We got basic farm gate frames made. The wood we attached to the frame to make it look pretty is called “Weathertex”. It is some kind of particle board that is used to make outdoor signage. Unlike MDF, it will not swell up and go crazy when you add water. It isn’t as cheap as MDF, but at $50 for a 120cm x 120cm sheet (for the little gate) I thought it was pretty good. I bought a whole heap of saddle brackets to attach it to the metal gate frame without having to actually drill into metal. They worked a treat.

Dulux Design Rust base paint is not cheap. About $90 for a litre. You then have to use Dulux Design rust solution to get the rust happening. That one is $30 for 500ml. It is expensive, but you have to keep in mind how much using actual metal costs. But not only that, metal isn’t easy to work with and isn’t always practical (it’s heavy!!). The one that did annoy me a bit and I’m not entirely sure if there were other options that were cheaper, was the sealant I needed to put on after the rust effect was to my liking. The sealing process is important- it stops the paint from rusting more and rust run-off getting onto surrounding items (like a deck or paving) and it also stops the paint chipping off (I latched my gate before sealing it and the chain chipped off some paint!!). The one suggested on the back of the paint tin was Intergrain UltraClear. It is water based which means great cleaning up, but it only comes in 4 litre tins which cost about $140!! The guy in the shop assured me I would use it all over the years as it won’t go bad and you do need to reseal outdoor items every couple of years.
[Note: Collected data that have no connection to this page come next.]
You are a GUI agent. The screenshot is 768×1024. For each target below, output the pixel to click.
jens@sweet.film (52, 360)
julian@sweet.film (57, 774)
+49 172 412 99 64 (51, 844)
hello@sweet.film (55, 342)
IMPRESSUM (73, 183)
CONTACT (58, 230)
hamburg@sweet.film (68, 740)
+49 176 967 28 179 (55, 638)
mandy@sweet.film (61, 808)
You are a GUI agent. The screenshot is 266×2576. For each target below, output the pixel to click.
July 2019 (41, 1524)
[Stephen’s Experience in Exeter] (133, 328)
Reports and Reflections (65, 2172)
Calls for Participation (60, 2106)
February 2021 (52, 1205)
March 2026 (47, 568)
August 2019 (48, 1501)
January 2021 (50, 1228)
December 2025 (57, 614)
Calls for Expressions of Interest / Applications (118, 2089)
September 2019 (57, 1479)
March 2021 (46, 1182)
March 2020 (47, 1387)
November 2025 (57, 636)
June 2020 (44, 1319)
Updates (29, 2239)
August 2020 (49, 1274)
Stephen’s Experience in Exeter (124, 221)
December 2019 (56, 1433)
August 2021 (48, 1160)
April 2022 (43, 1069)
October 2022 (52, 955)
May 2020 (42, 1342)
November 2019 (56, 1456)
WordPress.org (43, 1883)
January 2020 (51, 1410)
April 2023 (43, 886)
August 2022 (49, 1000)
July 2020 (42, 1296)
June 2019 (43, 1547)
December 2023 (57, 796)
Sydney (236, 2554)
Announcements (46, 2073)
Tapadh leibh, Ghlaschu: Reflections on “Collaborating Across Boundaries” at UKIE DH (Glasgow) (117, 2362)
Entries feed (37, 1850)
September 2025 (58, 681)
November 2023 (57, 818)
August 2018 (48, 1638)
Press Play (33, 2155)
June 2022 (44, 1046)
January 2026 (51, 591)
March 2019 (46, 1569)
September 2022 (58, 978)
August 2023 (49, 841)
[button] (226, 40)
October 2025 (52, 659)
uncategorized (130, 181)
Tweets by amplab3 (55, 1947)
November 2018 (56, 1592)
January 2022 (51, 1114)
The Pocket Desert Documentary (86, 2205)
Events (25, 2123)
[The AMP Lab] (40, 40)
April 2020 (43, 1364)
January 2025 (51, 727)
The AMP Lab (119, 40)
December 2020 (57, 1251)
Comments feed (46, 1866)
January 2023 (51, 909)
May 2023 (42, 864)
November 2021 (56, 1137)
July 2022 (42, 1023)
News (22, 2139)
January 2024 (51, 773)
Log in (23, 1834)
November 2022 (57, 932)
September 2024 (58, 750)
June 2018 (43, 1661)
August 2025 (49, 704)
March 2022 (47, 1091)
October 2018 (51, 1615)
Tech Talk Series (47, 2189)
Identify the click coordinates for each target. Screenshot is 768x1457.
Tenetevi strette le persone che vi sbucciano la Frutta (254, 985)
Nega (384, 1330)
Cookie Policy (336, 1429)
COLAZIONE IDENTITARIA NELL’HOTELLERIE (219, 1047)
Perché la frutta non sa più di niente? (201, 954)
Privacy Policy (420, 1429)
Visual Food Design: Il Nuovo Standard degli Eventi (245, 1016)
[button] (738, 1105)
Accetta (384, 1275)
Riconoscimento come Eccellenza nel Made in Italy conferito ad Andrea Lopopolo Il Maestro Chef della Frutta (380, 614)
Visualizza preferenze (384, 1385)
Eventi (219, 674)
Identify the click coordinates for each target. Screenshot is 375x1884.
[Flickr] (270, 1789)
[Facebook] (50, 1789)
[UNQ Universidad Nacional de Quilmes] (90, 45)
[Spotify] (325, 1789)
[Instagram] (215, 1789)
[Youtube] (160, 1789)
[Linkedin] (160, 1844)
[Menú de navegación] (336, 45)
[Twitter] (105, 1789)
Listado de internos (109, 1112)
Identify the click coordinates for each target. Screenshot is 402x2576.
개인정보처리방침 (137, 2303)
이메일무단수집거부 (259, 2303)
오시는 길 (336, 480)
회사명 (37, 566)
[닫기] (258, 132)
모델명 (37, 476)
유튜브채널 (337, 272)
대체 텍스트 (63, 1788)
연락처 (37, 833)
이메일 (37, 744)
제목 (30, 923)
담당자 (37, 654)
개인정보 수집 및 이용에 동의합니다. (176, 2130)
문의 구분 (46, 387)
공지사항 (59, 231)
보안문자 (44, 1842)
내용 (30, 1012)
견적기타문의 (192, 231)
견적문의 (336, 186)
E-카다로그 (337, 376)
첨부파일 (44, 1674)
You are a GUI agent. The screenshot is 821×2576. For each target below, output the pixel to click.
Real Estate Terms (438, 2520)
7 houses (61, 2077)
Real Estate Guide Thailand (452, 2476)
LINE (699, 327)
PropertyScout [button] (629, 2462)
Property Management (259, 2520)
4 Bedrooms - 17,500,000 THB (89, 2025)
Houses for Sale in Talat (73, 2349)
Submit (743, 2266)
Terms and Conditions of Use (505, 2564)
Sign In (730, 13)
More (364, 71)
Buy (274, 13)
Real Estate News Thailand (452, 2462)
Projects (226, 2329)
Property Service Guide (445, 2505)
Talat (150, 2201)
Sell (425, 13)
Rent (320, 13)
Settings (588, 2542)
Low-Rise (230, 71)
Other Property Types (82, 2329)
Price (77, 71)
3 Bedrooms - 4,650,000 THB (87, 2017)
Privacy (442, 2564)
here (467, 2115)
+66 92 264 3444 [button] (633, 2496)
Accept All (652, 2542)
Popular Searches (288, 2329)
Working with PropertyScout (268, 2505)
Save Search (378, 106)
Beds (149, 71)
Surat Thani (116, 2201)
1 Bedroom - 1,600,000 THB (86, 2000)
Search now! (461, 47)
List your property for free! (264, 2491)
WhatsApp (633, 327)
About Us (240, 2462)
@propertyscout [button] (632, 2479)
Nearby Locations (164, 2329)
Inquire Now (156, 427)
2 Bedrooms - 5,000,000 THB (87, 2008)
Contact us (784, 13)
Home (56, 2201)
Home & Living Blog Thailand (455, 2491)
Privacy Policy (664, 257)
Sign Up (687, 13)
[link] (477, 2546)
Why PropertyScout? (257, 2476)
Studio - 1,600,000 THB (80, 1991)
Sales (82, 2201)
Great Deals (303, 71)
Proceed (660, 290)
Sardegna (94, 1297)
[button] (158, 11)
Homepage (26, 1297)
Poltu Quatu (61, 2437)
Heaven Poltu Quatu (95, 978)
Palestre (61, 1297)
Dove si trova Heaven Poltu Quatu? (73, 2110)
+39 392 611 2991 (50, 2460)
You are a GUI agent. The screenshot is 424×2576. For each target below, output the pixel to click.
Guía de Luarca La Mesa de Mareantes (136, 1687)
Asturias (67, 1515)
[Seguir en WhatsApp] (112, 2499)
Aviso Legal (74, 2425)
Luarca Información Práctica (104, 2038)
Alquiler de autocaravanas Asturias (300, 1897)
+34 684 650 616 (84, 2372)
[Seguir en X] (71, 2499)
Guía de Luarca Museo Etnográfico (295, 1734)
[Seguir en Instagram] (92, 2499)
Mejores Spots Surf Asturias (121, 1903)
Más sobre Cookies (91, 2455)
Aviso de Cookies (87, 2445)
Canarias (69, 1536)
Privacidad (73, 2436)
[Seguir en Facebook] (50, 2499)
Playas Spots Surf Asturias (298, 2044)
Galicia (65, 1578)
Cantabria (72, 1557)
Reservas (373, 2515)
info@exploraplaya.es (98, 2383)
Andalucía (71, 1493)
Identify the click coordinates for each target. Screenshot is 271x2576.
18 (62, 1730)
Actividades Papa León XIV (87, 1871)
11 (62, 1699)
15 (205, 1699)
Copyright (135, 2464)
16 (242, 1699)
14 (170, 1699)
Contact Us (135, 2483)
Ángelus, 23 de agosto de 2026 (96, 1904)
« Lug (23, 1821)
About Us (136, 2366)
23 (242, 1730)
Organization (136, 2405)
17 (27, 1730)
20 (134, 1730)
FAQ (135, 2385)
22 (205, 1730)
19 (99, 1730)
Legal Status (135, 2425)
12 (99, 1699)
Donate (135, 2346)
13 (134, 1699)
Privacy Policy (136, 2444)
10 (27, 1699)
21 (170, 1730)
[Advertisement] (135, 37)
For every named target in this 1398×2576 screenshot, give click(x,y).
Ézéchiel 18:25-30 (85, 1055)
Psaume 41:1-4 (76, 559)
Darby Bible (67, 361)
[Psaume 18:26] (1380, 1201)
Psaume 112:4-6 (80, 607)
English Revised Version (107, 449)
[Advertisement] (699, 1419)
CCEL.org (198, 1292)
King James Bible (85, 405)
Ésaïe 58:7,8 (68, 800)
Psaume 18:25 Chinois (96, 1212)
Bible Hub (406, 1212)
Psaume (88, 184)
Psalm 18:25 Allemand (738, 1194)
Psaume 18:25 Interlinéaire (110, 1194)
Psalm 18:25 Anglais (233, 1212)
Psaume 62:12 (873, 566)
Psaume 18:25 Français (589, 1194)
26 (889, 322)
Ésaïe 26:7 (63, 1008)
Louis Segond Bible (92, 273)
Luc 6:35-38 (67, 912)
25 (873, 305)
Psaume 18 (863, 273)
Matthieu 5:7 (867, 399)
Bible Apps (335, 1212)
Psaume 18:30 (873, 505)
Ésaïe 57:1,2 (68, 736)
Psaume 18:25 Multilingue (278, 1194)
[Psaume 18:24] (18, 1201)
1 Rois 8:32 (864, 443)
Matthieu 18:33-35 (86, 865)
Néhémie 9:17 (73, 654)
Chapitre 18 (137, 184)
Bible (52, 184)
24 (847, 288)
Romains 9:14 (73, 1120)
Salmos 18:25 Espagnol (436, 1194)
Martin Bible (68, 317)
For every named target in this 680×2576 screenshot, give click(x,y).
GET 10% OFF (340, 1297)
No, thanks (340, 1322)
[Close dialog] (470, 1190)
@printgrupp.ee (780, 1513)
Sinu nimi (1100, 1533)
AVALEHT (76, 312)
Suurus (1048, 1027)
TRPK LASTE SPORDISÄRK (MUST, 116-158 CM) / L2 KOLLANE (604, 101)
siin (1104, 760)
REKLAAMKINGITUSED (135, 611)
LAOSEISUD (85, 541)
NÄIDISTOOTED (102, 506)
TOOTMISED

1. You need to do a primer/sealer before using the Rust Base Paint. I suggest using a dark colour like brown or black. I used white and you can see little spots I missed with the Rust paint. It does not cover that well (you can see what I mean in Dulux’s vid) and you end up doing a few coats. That’s ok, but I think you would feel less stressed if you base coat was more of a rusty colour to begin with.

2. The Rust Solution says to use a brush. I Googled the matter and came up with a YouTube vid giving tips about applying this stuff using a sprayer and then doing light brush strokes after to add a bit of texture. This worked well and I felt like I wasn’t wasting the solution.

3. Do a few coats of rust solution over a few days. Every couple of hours, go out and do a bit of spraying with regular water. It helps the rusting along and adds texture. I sprayed more water on the areas that I wanted to stand out (like the house number etc). Be careful of drip marks. I like a bit of drippy stuff, but some people don’t.

4. Remember that when you put the sealant on the colours will darken a bit, look a bit more like they do when it is wet. Keep that in mind when you think your rust has reached the perfect rusty colour you were hoping for.